**Excerpt provided:**
1. Academic Validation
  2. Negative effects of brain regulatory T cells depletion on epilepsy

Negative effects of brain regulatory T cells depletion on epilepsy

  • Prog Neurobiol. 2022 Oct;217:102335. doi: 10.1016/j.pneurobio.2022.102335.
Jiong Yue 1 Ruxiang Xu 2 Cheng Yin 2 Hui Yang 3 Chunqing Zhang 3 Dongdong Zhao 4
Affiliations

Affiliations

  • 1 Department of Neurosurgery, Sichuan Academy of Medical Sciences and Sichuan Provincial People's Hospital, University of Electronic Science and Technology of China, Chengdu, China. Electronic address: yuejiong01@163.com.
  • 2 Department of Neurosurgery, Sichuan Academy of Medical Sciences and Sichuan Provincial People's Hospital, University of Electronic Science and Technology of China, Chengdu, China.
  • 3 Comprehensive Epilepsy Center, Department of Neurosurgery, Xinqiao Hospital, Army Medical University, Chongqing, China.
  • 4 Department of Neurosurgery, Sichuan Academy of Medical Sciences and Sichuan Provincial People's Hospital, University of Electronic Science and Technology of China, Chengdu, China. Electronic address: Zhaoddsrm@protonmail.com.

**Recorded information:**
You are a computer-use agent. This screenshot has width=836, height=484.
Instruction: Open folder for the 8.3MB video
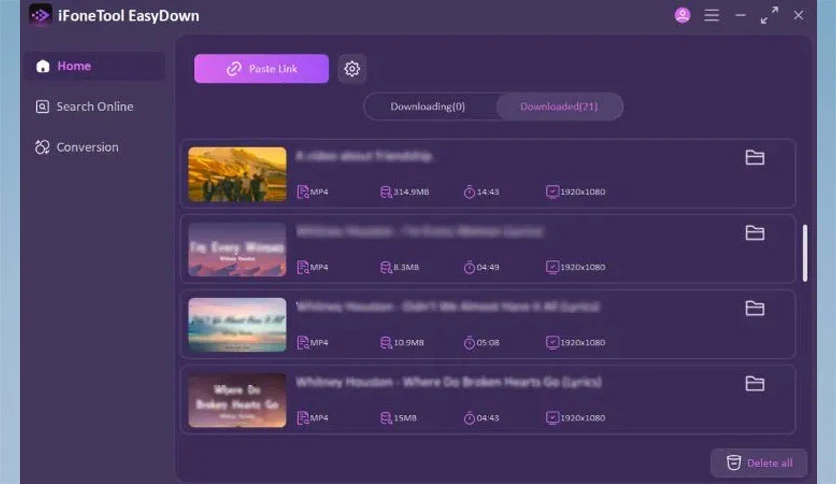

**Exercises to complete:**
1: Substitute "Neurology" for "Neurosurgery" in the epilepsy article page, writing it out again from "1. Academic Validation" up to and including "Electronic address: yuejiong01@163.com.".
2: Do these statements agree with the epilepsy article page? Answer yes or no for each, quoting the words that decide it.
(a) The article was published in Prog Neurobiol in October 2022.
(b) Hui Yang is affiliated with Xinqiao Hospital.
(c) Dongdong Zhao is affiliated with an institution in Chongqing.
3: Please continue the epilepsy article page from where it stops.
The lines play no part in this work.

**Answers to this exercise:**
1:
1. Academic Validation
  2. Negative effects of brain regulatory T cells depletion on epilepsy

Negative effects of brain regulatory T cells depletion on epilepsy

  • Prog Neurobiol. 2022 Oct;217:102335. doi: 10.1016/j.pneurobio.2022.102335.
Jiong Yue 1 Ruxiang Xu 2 Cheng Yin 2 Hui Yang 3 Chunqing Zhang 3 Dongdong Zhao 4
Affiliations

Affiliations

  • 1 Department of Neurology, Sichuan Academy of Medical Sciences and Sichuan Provincial People's Hospital, University of Electronic Science and Technology of China, Chengdu, China. Electronic address: yuejiong01@163.com.

2:
(a) Yes: "Prog Neurobiol. 2022 Oct;217:102335."
(b) Yes: "Hui Yang 3" and "3 Comprehensive Epilepsy Center, Department of Neurosurgery, Xinqiao Hospital, Army Medical University, Chongqing, China."
(c) No: "Dongdong Zhao 4" and "4 Department of Neurosurgery, Sichuan Academy of Medical Sciences and Sichuan Provincial People's Hospital, University of Electronic Science and Technology of China, Chengdu, China."

3:
Abstract

The infiltration of immune cells is observed in the epileptogenic zone; however, the relationship between epilepsy and regulatory T cells (Tregs) remains only partially understood. We aimed to investigate brain-infiltrating Tregs to reveal their underlying role in epilepsy. We analyzed the infiltration of Tregs in the epileptogenic zones from patients with epilepsy and a pilocarpine-induced temporal lobe epilepsy (TLE) model. Next, we evaluated the effects of brain Treg depletion on neuroinflammation, neuronal loss, oxidative stress, seizure activity and behavioral changes in the pilocarpine model. We also explored the impact of Treg expansion in the brain on seizure activity. There were a large number of Tregs in the epileptogenic zones of human and experimental epilepsy. The number of brain Tregs was negatively correlated with the frequency of seizures in patients with epilepsy. Our further findings demonstrated that brain Treg depletion promoted astrocytosis, microgliosis, inflammatory cytokine production, oxidative stress, and neuronal loss in the hippocampus after status epilepticus (SE). Moreover, brain Treg depletion increased seizure activity and contributed to behavioral impairments in experimental chronic TLE. Interestingly, intracerebroventricular injection of CCL20 amplified Tregs in brain tissue, thereby inhibiting seizure activity. Taken together, our study highlights the therapeutic potential of regulating Tregs in epileptic brain tissue.

Keywords

Neuroinflammation; Neuronal loss; Oxidative stress; Regulatory T cells; Seizure activity; Temporal lobe epilepsy.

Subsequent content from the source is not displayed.